PUT A DENT IN THE UNIVERSE.
MOVE FAST AND BREAK THINGS.
The slogans presuppose that the world is in need of marking or denting or breaking and that the cosmic purpose of human beings is vandalism.
Worse than that, I think, it is yet another example of how business culture, specifically Silicon Valley culture, has infected all other aspects of our life, even our creative life. “Put a dent in the universe” is a quote that comes from Steve Jobs himself, “Move fast and break things” was Mark Zuckerberg’s mantra for Facebook, a company that did just that. It is unfortunate that this kind of business literature and sloganeering is often taken as creative literature and sloganeering, and though Kleon has already rejected that ethos elsewhere in the book, he more directly does so here:
Things are already a mess out there. We’ve made enough of a mark on the planet. What we need are fewer vandals and more cleanup crews. We need art that tidies. Art that mends. Art that repairs.

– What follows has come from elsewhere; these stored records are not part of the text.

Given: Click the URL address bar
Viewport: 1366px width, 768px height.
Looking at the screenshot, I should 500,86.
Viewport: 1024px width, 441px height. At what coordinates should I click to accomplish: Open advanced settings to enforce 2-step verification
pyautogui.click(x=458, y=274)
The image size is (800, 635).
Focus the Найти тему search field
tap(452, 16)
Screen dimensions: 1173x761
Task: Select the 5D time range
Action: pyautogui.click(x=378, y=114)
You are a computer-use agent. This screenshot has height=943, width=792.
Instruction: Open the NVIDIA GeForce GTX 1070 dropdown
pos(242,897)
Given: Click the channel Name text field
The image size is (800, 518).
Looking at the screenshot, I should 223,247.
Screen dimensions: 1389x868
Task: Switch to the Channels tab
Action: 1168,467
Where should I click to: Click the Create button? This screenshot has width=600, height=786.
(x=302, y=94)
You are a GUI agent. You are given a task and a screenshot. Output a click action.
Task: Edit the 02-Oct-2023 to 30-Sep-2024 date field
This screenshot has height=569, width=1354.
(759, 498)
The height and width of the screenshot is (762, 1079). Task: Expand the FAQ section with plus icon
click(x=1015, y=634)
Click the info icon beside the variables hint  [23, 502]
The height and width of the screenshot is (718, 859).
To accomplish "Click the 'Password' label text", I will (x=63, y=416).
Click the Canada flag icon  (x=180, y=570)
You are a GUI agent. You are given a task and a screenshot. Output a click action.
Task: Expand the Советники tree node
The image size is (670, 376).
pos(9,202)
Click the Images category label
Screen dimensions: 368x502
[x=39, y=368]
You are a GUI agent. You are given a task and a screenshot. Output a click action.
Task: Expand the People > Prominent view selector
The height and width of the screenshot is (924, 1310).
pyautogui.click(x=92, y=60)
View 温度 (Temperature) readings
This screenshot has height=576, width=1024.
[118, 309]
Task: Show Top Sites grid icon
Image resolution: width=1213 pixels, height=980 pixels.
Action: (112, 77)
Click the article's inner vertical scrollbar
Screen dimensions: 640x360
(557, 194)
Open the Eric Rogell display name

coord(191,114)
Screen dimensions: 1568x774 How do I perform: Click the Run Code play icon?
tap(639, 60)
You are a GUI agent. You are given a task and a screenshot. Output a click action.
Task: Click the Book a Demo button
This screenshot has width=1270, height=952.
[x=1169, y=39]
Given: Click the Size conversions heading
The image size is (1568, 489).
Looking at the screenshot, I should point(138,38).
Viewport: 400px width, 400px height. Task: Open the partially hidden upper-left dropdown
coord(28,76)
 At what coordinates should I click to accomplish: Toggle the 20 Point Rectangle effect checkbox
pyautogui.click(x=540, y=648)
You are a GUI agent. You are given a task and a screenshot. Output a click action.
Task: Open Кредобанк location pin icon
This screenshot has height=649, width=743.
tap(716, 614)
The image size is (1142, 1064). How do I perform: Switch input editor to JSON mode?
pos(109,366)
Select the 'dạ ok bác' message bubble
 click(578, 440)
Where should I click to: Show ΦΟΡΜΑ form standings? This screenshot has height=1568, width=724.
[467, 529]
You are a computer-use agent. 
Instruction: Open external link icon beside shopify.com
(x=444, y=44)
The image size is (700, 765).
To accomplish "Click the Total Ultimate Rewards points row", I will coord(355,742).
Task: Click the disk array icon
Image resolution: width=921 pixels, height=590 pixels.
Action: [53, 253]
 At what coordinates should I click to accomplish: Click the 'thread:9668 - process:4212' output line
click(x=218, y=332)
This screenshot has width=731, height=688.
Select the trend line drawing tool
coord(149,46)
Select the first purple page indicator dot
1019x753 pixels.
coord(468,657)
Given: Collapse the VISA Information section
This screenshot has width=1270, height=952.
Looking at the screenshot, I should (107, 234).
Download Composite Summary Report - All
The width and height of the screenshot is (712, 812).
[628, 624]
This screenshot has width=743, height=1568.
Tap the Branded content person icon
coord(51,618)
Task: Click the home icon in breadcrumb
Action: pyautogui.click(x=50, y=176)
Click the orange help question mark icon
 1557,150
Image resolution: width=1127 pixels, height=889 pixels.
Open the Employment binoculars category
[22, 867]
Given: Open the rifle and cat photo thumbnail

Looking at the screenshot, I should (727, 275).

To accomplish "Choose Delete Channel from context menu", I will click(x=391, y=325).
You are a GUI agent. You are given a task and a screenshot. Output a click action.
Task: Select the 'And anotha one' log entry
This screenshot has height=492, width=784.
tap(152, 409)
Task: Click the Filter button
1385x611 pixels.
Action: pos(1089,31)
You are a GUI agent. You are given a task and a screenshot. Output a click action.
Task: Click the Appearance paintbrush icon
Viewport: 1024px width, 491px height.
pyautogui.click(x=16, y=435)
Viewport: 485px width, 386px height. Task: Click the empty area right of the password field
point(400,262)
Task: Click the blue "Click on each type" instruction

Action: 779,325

Let’s find some better slogans. Maybe we could look to medicine:
FIRST, DO NO HARM.
Or maybe we could lift the language from signs you see in parks:
LEAVE THINGS BETTER THAN YOU FOUND THEM.It’d be a start.
To be clear, “art that tidies” does not mean art that sanitizes. It is still going to be a mess out there, no matter what. One of Kleon’s ten principles, “When In Doubt, Tidy Up” comes from Brian Eno and Peter Schmidt’s “Oblique Strategies,” and it is not about staying entirely tidy all the time, but “a form of productive procrastination” when you’re not sure what else to do—or overwhelmed by the task at hand. Kleon feels that, for his own creativity, it’s important to have a mess of inspiration, a “mess of what you love” around. The reason he tidies when feeling stuck is not so much to clean, but to reacquaint himself with those things, to rediscover something he may have cast aside that may now be useful once again.
We live in an age, like all ages, when we must rediscover that which we have discarded that is useful to us once again more broadly. Rather than business thinking dominating all other aspects of our life and society—from philanthropy to education, from civic life to our creative life—we ought to let the traditional values of those fields into our businesses and business lives. Kleon’s book is a reminder of that, a reminder to pay attention to what we’re paying attention to, a reminder that we can create extraordinary things out of and in our ordinary lives, and that we should not measure our success in life by what title we’re given, how much money we make, or how many likes we can get online. It is a reminder that "creativity has seasons" of its own, as do our lives, and the importance of getting a feel for "nonmechanical time," for the cycles of life. It reminds us that we need to plant seeds of creativity and tend to them like a garden. It is a call, so sorely needed today, for “less despair” and “more repair,” and that is exactly what it offers.